Today I bring to you a special post from my fabulous summer intern Sophia. Sophia is a future dietitian with a love for food and cooking, and I am so happy we got to work together this summer. Sophia and I first met at a cooking class I attended where she was working as an assistant to a personal chef during her gap year before college. Our paths fortuitously crossed paths again just over a year later as we were in the same training class at CycleBar, where we are both spin instructors. Half Italian and half Canadian, Sophia spent much of her childhood and early teenage years in Switzerland, so she brings ton of inspiration and food knowledge to the kitchen. I love that she is not afraid to test out new ingredients in the kitchen and get totally creative — like with this dish. I know you’ll love this recipe she developed as much as I do. Take it away, Sophia!
Growing up Italian, pasta, bread, and all the carbs were a big part of my diet. And don’t get me wrong this girl LOVES her carbs (give me all the gluten). But some days, especially in the warmer months I crave something a little lighter. Something a little more vegetable forward. This, combined with a love of fresh, yet, bold flavors turned this Italian girl on to all things Asian cuisine.
On thing I love about Asian cuisine is that you can “mess up” and end up with something absolutely delicious. Sure, there are guiding principles of flavor development — just like with any cuisine — but you really don’t have to follow a strict recipe. As long as you have a good mix of colors and textures, along with a yummy sauce, you’re golden. This recipe is just that. It’s a little bit of this and that, and if you want to change up the ingredients, go for it! Experiment away! Don’t do peanut butter? Try tahini or almond butter. Not a fan of cilantro? Swap in mint (or even a Thai basil). You can use green cabbage instead of red, and add in any of your favorite veggies. Snap peas would also be delicious here. This is ultimately what I call an Asian kitchen sink salad. The mix of crunch veggies with this mouthwatering, creamy dreamy sauce is just...ok I need this in my belly right now!
Let’s talk about Kelp — the inspiration for this dish. I’m guessing that not too many of you have ever cooked with kelp (or maybe even heard of it before). That’s ok. Don’t be scared — it’s actually very easy to use and brings a unique texture to this dish. With a neutral flavor, it takes on the flavors of whatever you pair it with. Kelp is a type of large brown seaweed that is typically found in nutrient-rich saltwater. Like other sea vegetables, kelp contains antioxidants including carotenoids, flavonoids, and alkaloids, all of which play a role in prevention of many chronic diseases. It also provides some vitamin C, magnesium, and zinc. What kelp is most touted for, though, is that it’s a good source of iodine, which is incredibly important for thyroid function. As many of us move away from processed foods (fortified with iodine) and trade in table salt (also fortified) for fancier salts, we may be missing out on this important nutrient. Outside of the many health benefits, kelp noodles are gluten-free and low in carbohydrates, for those of you looking for that. But don’t worry, we’re certainly not sacrificing flavor for the sake of gluten, here.

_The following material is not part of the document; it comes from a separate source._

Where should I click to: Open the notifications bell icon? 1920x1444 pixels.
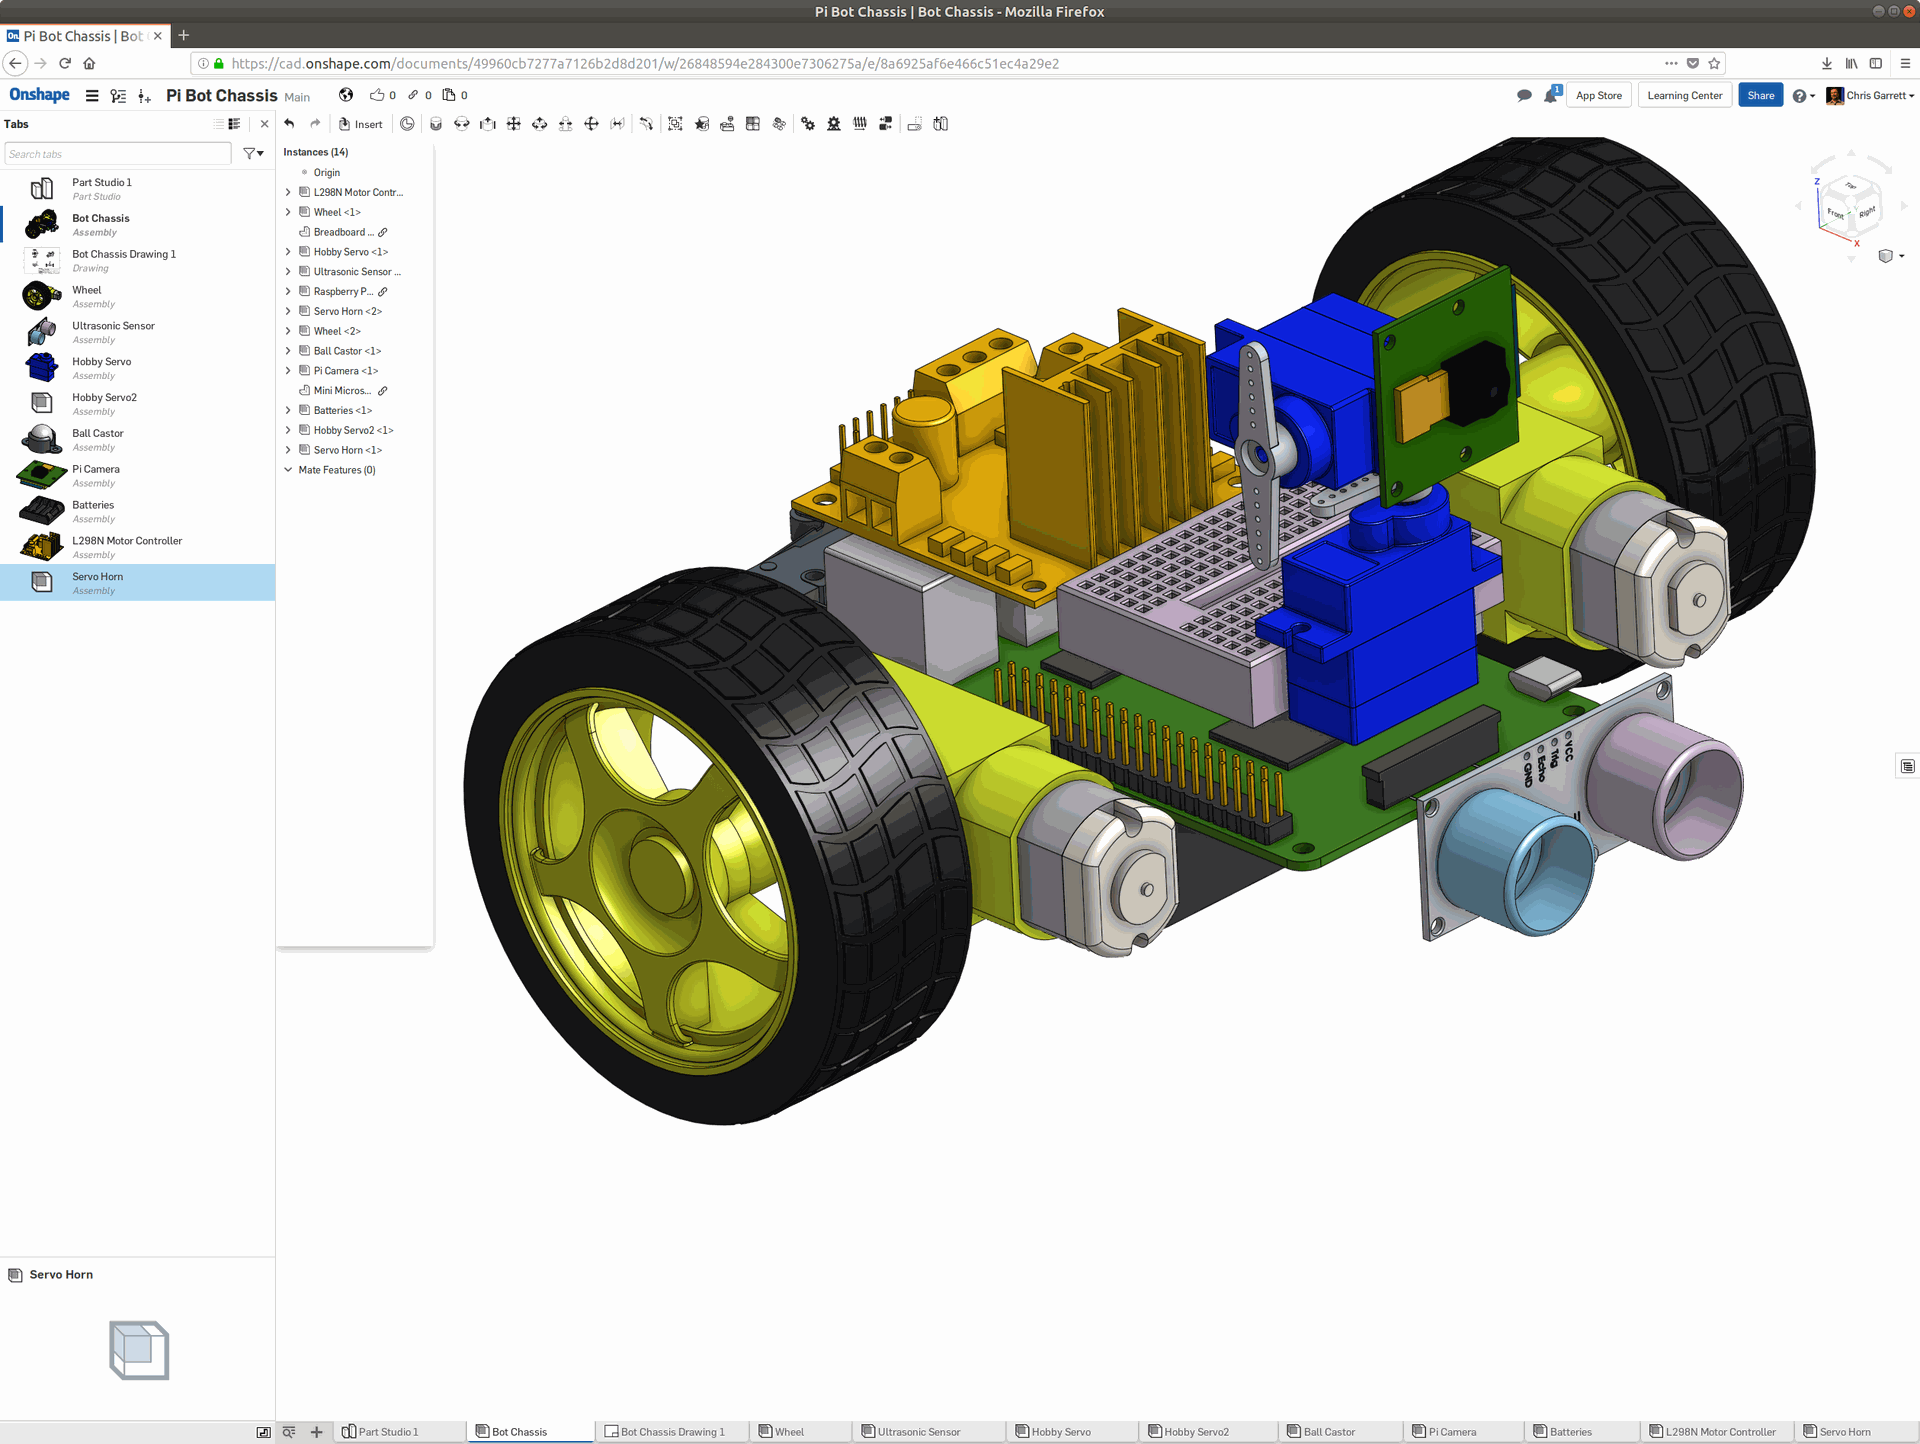[x=1551, y=96]
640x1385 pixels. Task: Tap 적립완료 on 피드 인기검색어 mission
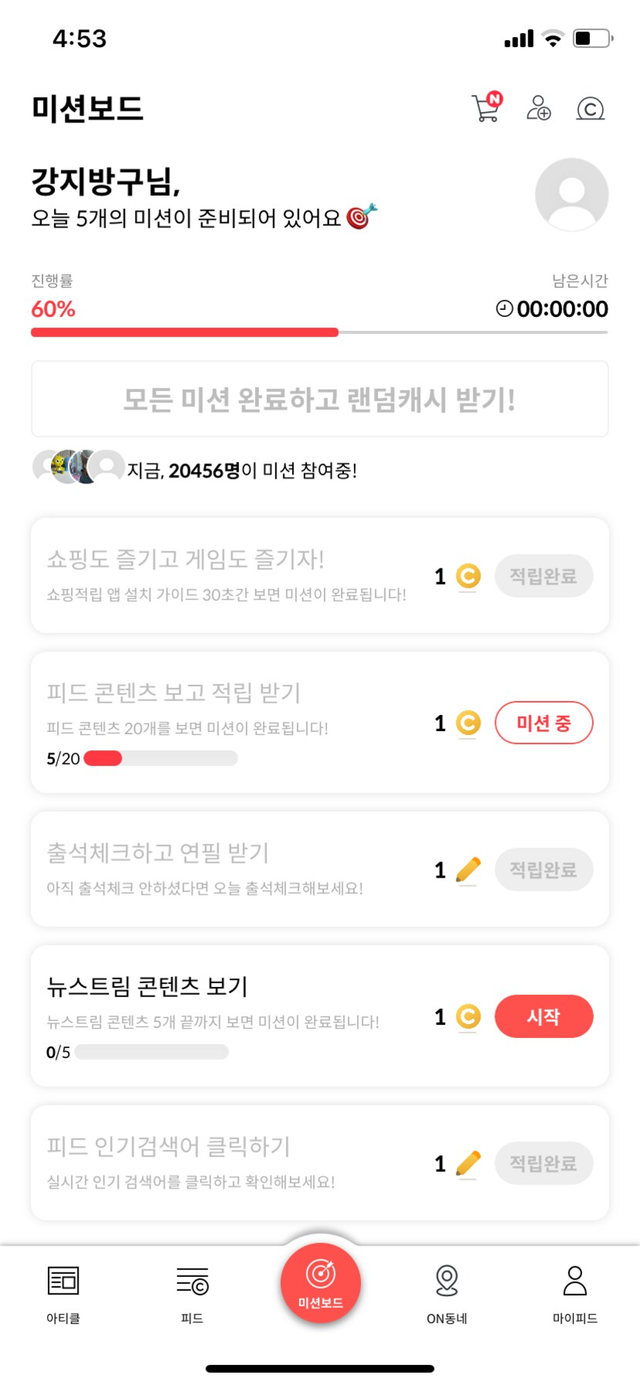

This salad is bursting with flavor, texture, and nutritious ingredients. The vibrant colors of the vegetables in this dish — carrots, cabbage, cucumber, onions, and herbs — are also chock full of phytonutrients, or plant nutrients that have many health benefits. Although light, it’s incredibly filling from the fiber-rich vegetables paired with the healthy fats found in the sesame, peanuts, and nut butter-filled dressing. Which brings me to this dressing. The combination of peanut butter with ginger, sesame oil, rice vinegar, and soy sauce is so delicious, you might just want to eat it with a spoon. You’ve been warned.
The best thing about this salad is that it is super versatile! It pairs beautifully with a simple miso-glazed salmon, grilled shrimp, baked tofu, or leftover rotisserie chicken. One last bonus is that it stores well in the fridge for a few days, so you can enjoy all the leftovers or pack it for lunch.
A note about kelp: Look for it in the Asian section of many common grocery stores. If you can’t find the noodles locally, order them on Amazon. My favorite brand is Sea Tangle, but any brand works. They can either be eaten straight out of the package after rinsing them with cold water (if you’re craving some crunch), or what I like to do is to soak them in a nice hot water bath for 30 minutes. This softens them so you get more of an al dente pasta then super crunchy noodles.